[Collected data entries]
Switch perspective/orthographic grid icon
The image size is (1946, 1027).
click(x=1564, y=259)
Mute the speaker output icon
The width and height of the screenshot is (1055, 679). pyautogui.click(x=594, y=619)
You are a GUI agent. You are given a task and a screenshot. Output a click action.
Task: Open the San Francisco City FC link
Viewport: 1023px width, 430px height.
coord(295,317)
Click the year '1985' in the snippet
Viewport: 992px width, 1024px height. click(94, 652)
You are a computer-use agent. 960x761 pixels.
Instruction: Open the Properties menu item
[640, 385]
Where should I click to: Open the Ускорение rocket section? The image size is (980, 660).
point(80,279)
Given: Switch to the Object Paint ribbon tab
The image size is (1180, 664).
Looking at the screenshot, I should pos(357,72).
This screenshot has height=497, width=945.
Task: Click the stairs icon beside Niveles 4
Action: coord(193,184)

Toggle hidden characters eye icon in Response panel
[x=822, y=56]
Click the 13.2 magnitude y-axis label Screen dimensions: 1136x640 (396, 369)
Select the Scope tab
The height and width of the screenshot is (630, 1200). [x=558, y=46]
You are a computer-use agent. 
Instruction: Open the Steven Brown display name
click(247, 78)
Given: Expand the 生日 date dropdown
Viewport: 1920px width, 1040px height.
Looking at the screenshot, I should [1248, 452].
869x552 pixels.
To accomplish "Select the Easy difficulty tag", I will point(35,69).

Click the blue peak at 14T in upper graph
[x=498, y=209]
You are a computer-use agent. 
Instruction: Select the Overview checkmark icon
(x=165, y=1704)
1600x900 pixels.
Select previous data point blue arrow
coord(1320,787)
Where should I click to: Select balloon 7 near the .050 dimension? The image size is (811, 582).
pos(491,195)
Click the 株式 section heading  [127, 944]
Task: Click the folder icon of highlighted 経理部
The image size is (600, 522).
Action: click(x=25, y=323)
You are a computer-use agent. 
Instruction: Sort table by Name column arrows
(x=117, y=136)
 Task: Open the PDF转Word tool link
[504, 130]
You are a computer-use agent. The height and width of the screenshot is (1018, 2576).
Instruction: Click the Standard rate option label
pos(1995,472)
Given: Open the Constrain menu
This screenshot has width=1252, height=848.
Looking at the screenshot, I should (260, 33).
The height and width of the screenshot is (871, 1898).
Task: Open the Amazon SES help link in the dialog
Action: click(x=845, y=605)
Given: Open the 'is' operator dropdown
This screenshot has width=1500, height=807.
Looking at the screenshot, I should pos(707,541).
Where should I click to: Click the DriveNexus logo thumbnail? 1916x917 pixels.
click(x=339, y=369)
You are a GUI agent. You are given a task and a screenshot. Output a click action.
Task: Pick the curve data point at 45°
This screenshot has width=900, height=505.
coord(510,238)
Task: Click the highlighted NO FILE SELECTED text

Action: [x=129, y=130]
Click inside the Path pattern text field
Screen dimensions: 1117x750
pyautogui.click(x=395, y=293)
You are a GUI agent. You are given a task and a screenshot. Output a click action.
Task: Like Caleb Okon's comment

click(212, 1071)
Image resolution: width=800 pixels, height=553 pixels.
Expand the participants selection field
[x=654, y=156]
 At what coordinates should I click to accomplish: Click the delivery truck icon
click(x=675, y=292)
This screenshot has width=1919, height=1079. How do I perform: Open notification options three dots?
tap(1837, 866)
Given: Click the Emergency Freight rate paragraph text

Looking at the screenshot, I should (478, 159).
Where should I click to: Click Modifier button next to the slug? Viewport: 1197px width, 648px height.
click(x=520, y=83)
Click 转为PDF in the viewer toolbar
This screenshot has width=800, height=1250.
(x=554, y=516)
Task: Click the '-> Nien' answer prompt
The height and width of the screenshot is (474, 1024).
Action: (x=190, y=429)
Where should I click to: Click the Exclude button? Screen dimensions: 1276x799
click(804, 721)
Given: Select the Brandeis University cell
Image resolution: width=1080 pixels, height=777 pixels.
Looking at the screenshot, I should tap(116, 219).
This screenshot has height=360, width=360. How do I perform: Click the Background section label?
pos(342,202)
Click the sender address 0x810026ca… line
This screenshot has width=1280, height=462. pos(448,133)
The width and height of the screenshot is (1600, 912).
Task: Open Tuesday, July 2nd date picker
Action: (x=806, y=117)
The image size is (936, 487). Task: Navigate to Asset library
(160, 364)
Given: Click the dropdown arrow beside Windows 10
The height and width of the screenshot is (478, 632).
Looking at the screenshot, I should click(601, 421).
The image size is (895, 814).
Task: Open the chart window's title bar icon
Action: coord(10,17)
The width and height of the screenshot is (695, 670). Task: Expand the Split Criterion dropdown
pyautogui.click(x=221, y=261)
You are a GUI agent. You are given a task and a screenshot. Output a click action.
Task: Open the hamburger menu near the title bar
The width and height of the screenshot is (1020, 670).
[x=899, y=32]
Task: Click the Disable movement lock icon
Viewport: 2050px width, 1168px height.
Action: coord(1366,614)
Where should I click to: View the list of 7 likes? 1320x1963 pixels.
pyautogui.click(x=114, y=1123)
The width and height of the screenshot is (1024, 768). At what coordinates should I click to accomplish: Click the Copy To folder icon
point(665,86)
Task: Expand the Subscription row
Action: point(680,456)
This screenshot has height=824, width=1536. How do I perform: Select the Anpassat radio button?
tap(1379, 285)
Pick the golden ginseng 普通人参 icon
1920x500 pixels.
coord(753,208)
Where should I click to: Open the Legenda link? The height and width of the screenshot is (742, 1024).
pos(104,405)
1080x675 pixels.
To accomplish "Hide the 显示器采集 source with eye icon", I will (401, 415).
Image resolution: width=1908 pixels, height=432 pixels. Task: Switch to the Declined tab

## About this exercise:
Among the lines above, find those holding the word "Switch" and state how many there are, number only.

## Answer section:
3